▶ [WORK INSTRUCTION]: Lines from the one containing "Click trash icon" through the final line of the records are the only ones to copy, and each must match exactly.
*** Opening RAW DATA ***
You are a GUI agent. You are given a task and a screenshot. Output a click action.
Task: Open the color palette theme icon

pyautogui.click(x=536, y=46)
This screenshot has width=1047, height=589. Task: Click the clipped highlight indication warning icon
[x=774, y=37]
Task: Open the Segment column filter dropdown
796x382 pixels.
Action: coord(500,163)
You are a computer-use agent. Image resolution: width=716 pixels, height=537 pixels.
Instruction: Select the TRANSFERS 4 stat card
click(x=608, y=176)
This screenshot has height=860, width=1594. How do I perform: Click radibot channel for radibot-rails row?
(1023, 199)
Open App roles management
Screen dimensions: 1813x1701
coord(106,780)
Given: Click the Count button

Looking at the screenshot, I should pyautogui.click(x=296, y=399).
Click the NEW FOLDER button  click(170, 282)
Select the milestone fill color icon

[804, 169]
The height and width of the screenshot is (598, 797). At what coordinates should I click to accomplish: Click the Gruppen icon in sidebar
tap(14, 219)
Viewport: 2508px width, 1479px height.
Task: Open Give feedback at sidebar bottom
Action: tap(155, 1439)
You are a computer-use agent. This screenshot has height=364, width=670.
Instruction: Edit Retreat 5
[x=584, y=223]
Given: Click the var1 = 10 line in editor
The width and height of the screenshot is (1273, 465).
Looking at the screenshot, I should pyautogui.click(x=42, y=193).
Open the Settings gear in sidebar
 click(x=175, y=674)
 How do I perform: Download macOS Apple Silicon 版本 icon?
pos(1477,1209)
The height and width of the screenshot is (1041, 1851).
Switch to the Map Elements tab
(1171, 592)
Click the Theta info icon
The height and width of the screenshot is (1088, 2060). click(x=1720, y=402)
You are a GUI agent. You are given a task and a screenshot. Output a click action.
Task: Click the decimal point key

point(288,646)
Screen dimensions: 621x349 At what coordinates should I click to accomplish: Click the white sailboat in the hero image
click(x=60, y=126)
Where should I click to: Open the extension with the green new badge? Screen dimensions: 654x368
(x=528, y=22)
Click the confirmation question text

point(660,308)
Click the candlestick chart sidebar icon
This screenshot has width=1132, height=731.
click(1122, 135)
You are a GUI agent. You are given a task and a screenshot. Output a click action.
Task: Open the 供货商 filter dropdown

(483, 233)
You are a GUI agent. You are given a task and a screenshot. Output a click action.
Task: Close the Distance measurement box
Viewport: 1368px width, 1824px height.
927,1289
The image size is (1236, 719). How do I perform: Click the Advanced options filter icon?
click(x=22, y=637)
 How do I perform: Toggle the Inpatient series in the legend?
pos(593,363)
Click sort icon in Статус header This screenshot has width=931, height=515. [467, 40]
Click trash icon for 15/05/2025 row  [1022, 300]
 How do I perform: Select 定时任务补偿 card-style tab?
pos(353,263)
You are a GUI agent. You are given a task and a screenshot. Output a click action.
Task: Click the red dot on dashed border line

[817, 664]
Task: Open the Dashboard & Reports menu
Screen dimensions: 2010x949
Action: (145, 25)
*** Closing RAW DATA ***
▶ [TASK ANSWER]:
Click trash icon for 15/05/2025 row  [1022, 300]
 How do I perform: Select 定时任务补偿 card-style tab?
pos(353,263)
You are a GUI agent. You are given a task and a screenshot. Output a click action.
Task: Click the red dot on dashed border line

[817, 664]
Task: Open the Dashboard & Reports menu
Screen dimensions: 2010x949
Action: (145, 25)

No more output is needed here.